Most importantly, the jacket should be a two button model (or roll to the second button) The deep V will make it look more energetic and more dramatic.

You could wear it very casually, with no tie and a white, pale blue, or pink buttondown shirt with the top one or two buttons open. Alternatively, you could pair it with flashy ties: bright pink, orange and blue, maybe a paisley pattern. Again, the idea is vibrant and dramatic, rather than dull or conservative.

As for pants, I wear my camelhair with slim-ish brown pants usually. A nice, darker pair of jeans are a good option to give it a youthful look.

(Pics coming soon)


----------



## Fiat Justicia (May 9, 2009)

I would say get it tailored to look fitted, and then wear it with slim pants. Chinos in white or jeans, perhaps? Make sure your tie colors are interesting. I think shirts with patterns might look "younger," but in a good way.

I quite like the way these two look, especially the one with the sharkskin pants. Admittedly they are just khaki-colored blazers, but I think they're applicable:

https://www.pikepine.com/2007/05/western-bridge-sodo-seattle.html


----------



## Nico01 (Jan 8, 2009)

Ok, as promised, I have pictures. Sorry that the pics are not great; they would be much more flattering had I been able to photograph from shoulder height. I also realized that, since camelhair is an autumn/winter weight jacket, you could wear a nice bright sweater with it.

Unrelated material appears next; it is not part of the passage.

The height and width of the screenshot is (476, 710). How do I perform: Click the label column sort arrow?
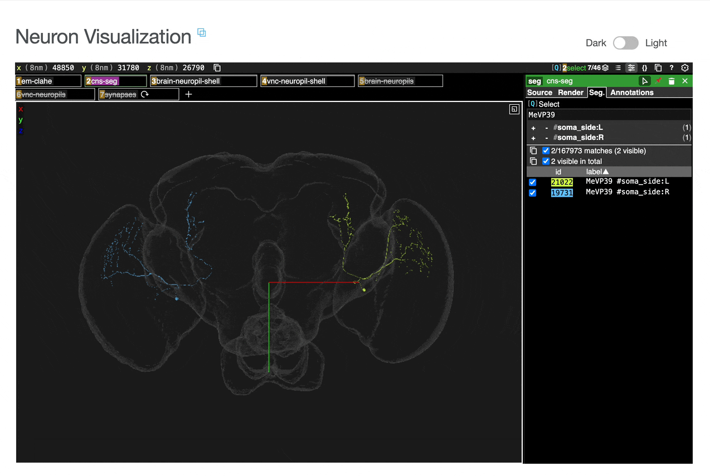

https://img301.imageshack.us/my.php?image=img2528.jpghttps://img54.imageshack.us/my.php?image=img2529.jpghttps://img2.imageshack.us/my.php?image=img2530.jpg


----------



## ErikinWest (Jun 18, 2008)

It looks like a very nice Camel Hair coat.... I don't think you should have any qualms about wearing it! I'd wear one and I'm only 19!

Cheers,
Erik


----------



## paul winston (Jun 3, 2006)

There is certainly no "age appropriateness" for wearing a camel hair blazer. It is one of the classics. If you like the jacket, wear it !
Paul Winston
Winston Tailors
www.Chipp2.com
www.chipp2.com/blog/


----------



## DCLawyer68 (Jun 1, 2009)

I've had a camel hair sports coat since I was 35. It's definitely not an "old man's" item. Pair it with dark brown or gray pants for dress up, jeans for a more casual look, or a v-neck sweater for in between. 

Other than being a fall-winter weight material, it's a highly versatile garment.


----------



## bbcrock (Feb 13, 2009)

I think those photos look appropriately casual. it's been a while since I've been even to Chi, so I don't know how people are dressing in Champaign, but I think as shown in those photos the camel hair blazer looks fine.

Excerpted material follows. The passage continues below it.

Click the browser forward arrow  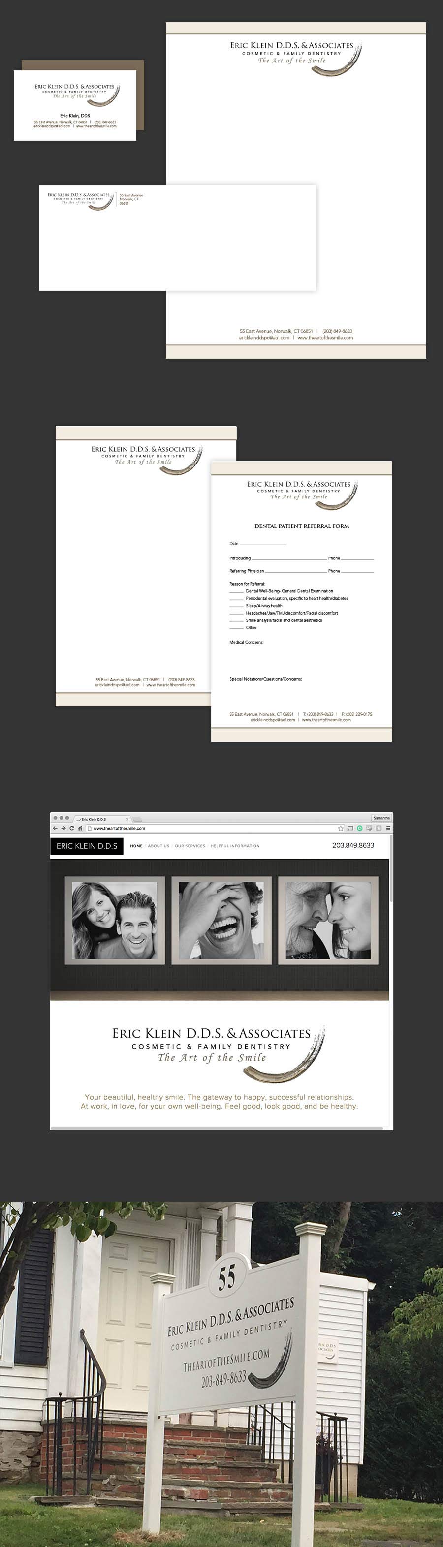64,828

I believe that young people look fine in:
corduroy jackets
blue blazers
camelhair blazers

but they cannot pull off plaids outside of grey glen plaid, deeply colored blazers such as green, red or yellow blazers that I see retired golfers wear. I don't think anyone under 40 could pull that off.


----------



## Lebewohl (May 21, 2009)

These are fantastic suggestions. I have enough items to try these recommendations. Thanks especially for the photos.


----------



## lookirishdressbritishtr (Apr 3, 2009)

I am 26 and own one. It's certainly not my favorite thing to pull out of the closet, but I enjoy wearing it on cold days. I typically wear it on weekends during the daytime with a silk or cashmere collared sweater underneath.


----------